Tilting the classic lens for change
What if we’re leading change all wrong? The book “Make it Stick: The Science of Successful Learning,” by Peter C. Brown, Henry L. Roediger III and Mark A. McDaniel highlights stories and techniques based on a decade of collaboration among eleven cognitive psychologists. The authors claim that we’re doing it all wrong. For example, we attempt to solve the problem before learning the techniques to do so successfully. Using the right techniques is one of the concepts that the authors suggest makes learning stickier.
Rolling out data-management initiatives is complex and usually involves a cross-functional maze of communications, processes, technologies, and players. Our usual approach is to push information onto our business partners. Why? Well, of course, we know best. What if we changed that approach? This would be uncomfortable, but we are talking about getting other people to change, so maybe we should start with ourselves.
Business relationship managers stimulate, surface, and shape demand. They’re evangelists for IT and building organizational convergence to deliver greater value. There’s one primary method to accomplish this: collaboration.
The BRM should start with a series of data workshops with specific data-management problems to solve. Frame the data-management problems for the leadership teams into four categories:
- Data requirements
- Data-use cases
- Data modeling
- Data implementation
These categories will offer a good bench from which to develop questions that business partners can validate from a scientific perspective. They’re building knowledge so they can ideate around existing problems to discover new opportunities.

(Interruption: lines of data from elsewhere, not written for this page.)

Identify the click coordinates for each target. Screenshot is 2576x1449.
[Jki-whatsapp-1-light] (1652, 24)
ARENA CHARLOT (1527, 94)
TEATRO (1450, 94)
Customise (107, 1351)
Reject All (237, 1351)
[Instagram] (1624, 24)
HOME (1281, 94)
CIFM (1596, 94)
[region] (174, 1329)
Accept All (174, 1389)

Interleaving concepts to create texture and knowledge depth
The BRM is tasked with increasing awareness of data-management practices such as acquisition, cleansing, and modeling or with data principles like data independence, integrity, and consistency. In either case, the information is often presented in chunks or concepts that build. As it turns out, this isn’t a great way to communicate a new concept.
Interleaving is a learning concept that describes the process of students mixing, or interleaving, multiple topics while they study to improve their learning. However, blocked practice is what’s classically taught—study one concept, master that, and then—and only then—move on to the next. It’s been proven that learning retention using the interleaving method lasts months, not days. Studying related skills in parallel improves retention.

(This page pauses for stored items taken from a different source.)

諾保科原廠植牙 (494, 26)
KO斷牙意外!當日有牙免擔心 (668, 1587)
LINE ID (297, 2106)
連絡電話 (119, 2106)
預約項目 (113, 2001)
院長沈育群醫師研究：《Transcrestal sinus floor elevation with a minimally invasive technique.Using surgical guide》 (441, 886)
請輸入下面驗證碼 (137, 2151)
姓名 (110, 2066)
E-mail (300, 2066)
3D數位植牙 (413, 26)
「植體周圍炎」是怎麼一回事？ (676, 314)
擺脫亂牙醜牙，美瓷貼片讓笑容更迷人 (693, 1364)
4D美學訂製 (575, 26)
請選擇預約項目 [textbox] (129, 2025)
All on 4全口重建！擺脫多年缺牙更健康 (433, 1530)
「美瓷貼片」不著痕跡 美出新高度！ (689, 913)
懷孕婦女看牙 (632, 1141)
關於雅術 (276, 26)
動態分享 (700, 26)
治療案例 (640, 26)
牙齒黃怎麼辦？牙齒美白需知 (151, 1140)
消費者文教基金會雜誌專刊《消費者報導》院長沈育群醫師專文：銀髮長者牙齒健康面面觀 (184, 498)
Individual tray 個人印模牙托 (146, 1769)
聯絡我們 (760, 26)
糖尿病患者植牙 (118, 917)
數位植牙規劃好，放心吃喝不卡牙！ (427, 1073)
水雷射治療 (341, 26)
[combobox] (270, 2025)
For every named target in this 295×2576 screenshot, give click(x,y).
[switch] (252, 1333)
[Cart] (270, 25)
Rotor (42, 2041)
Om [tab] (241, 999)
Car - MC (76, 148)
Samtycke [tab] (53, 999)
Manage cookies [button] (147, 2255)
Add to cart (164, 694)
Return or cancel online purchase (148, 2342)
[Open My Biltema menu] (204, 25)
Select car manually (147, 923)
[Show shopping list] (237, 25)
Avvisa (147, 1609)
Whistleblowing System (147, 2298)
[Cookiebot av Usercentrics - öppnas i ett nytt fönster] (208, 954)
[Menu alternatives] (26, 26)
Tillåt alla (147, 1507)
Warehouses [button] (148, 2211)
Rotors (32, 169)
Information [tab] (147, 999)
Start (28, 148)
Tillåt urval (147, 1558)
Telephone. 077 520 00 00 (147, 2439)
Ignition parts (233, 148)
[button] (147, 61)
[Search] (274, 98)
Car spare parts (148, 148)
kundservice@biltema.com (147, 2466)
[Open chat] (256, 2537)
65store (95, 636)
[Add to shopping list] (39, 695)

The classical building approach is AAABBBCCC. First, we teach about AAA. Second, we teach about BBB. Third we teach about CCC. The problem is that, by the time we get to BBB, the concept is so boring we’ve already lost people. Interestingly enough, it’s not that the data-management concepts are too complex but rather the opposite—they’re straightforward and make sense.
Interleaving involves using the ABCABCABC approach. First, we cover each of the three ABC concepts. Second, we cover the ABC concepts again using different examples. Third, we cover the same concepts again, only this time use other data and examples.
Applying this methodology to data science , the BRM exposes business partners to multiple versions of a problem, which changes the problem and complexity. Wait, wouldn’t that confuse folks? Yes, you’d think it would. However, as it turns out, we’re holding their interest for longer and, as a result, they internalize the concepts better. We’re no longer pushing concepts. Our business partners are pulling them from us.
Fluency isn’t the same as understanding
Speaking of data science, transformational change isn’t the same as executing on it. Be mindful of those players in your organization that have a lot to say about data science. They might be fluent in the language of data, yet, somehow, they still don’t get it. They have no history of executing and delivering data initiatives.
To be creative, we need a better understanding of the problem space in which we’re trying to find a solution. Being creative and being knowledgeable are both necessary. It’s difficult to be creative and present solutions to problems without the knowledge or a foundational understanding of the concepts.
Lean on the business relationship managers within your organization to champion change. Challenge them to teach the concepts of data science differently. By shifting from pushing information onto your business partners to having information pulled, you’ll change the conversation from, “Here’s some data you’ll find useful,” to “Where can I learn more about this data concept?”
CIOs are the evangelists for innovation. BRMs are the champions of change. To make your data science initiative sticky, you need both roles to think differently to enable continuous value delivery. How about starting from the concept that learning about data science can be fun? It’s not as crazy as it sounds. All you need is a little creativity.